Earlier this month, Simon Moores, Managing Director of Benchmark Mineral Intelligence and member of the ARPN panel of experts testified before the full U.S. Senate Energy Committee on opportunities and risks in the energy storage supply chain.  

We’re titling his observations as Moores’ Law — which is his for the taking, given the placement of the apostrophe. If he hasn’t used it yet, he should.
 While we already featured Moores’ top line points regarding the rise of Lithium Ion megafactories (also see the chart), we would be remiss if we didn’t share some of his takeaways on the implications for the main critical raw material inputs for this technology – namely Lithium, Graphite, Cobalt, and Nickel — and add some additional thoughts. 


• For Lithium carbonate and Lithium hydroxide, the “base chemicals that the battery industry seeks,” Benchmark Mineral Intelligence sees a 10-fold increase in the industry’s demand profile over a ten-year timeframe.
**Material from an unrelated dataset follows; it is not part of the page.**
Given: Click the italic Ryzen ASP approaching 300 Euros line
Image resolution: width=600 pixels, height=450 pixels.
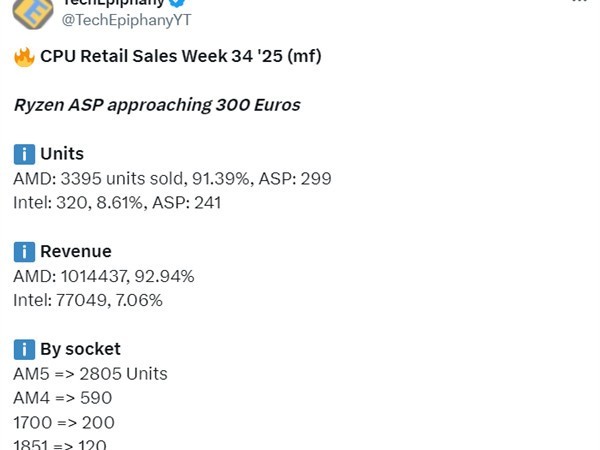Looking at the screenshot, I should (x=156, y=105).
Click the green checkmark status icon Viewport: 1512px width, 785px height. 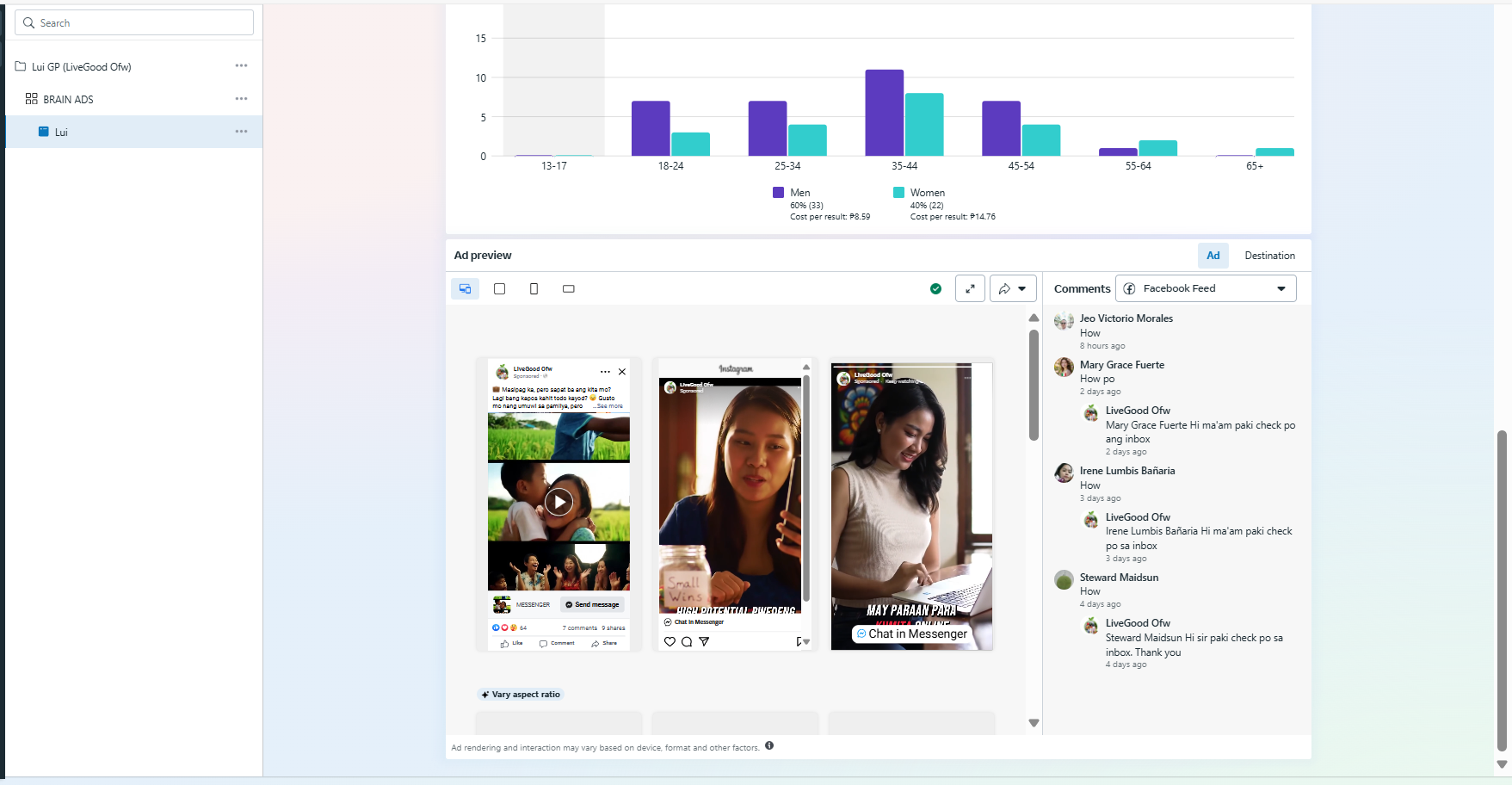coord(935,289)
Lithium is largely sourced from Chile, Argentina and Australia, and is processed into battery grade in the U.S. and China. 

• Meanwhile, in a recent op-ed for the Reno Gazette Journal, professor emeritus of mining engineering at the University of Nevada, Jaak Daemen, citing an even higher demand profile increase for Lithium, argued that with only one Lithium mine in the U.S., the United States is unprepared to meet demand with the main problem not being the lack of resources, but “a regulatory approach that endlessly delays bringing mines in production.” 


• Lithium Ion technology uses both naturally mined flake Graphite as well as synthetic Graphite, in which the former accounts for roughly 60% of inputs, and the latter for roughly 40%. According to Moores’s testimony, China dominates natural flake mining at 62% of global production in 2016, followed by Brazil at 23%.  A similar scenario unfolds for refining, most of which also takes place in China. 

• According to Moores, “[w]hile large flake graphite mines are being developed outside of China in Mozambique, Canada and the US, processing capacity to make anode material is still lagging.”

• As we previously highlighted, the U.S. currently produces zero Graphite, with the last American Graphite mine having closed 25 years ago. 

• As Moores points out, however, two Graphite companies are currently seeking to mine and process flake graphite for battery grade material in the U.S., so there is hope the supply picture will change domestically.


• According to Moores, 64% of the Cobalt consumed globally in 2016 was mined in the Democratic Republic of the Congo (DRC), with China dominating the “refining step in the supply chain with 57% of global capacity.”

• With Cobalt also being a Co-Product to Gateway Minerals like Copper and Nickel, Moores argues that “the fortunes of Cobalt – now driven by battery demand – is still at the mercy of Nickel and Copper commodities which is drive by industrial demand. This is causing long term planning issues for the EV supply chain.”

• You can read ARPN’s latest blog item on Cobalt here


• With advances in battery technology and changing formulas, Moores sees battery grade Nickel demand grow “from 75,000 tpa in 2016 to anywhere between 300-400,000 tpa by 2025.” 

• Nickel production is in the million of tons a year, and from a U.S. point of view, the supply picture recently changed with our import dependence dropping from roughly 50 percent to currently 25 percent with new domestic projects having come online.  

• However, as Moores points out, “the battery grade chemical material is specialist with only a handful of major producers outside of China.”

Ultimately, this is food for thought for any discussion regarding the comprehensive mineral resource strategy our nation sorely needs.

Says Moores:

“Where we stand today in 2017, China is not only a the center of mass market EV development and deployment but also of cathode production, battery grade raw material refining and the building of the new battery cell capacity.  Those that control raw material and chemical / cathode refining know how and capacity will control the lithium ion battery supply chain. And those that control the lithium ion battery supply chain will be the biggest influencers on the next generation auto and energy industries.”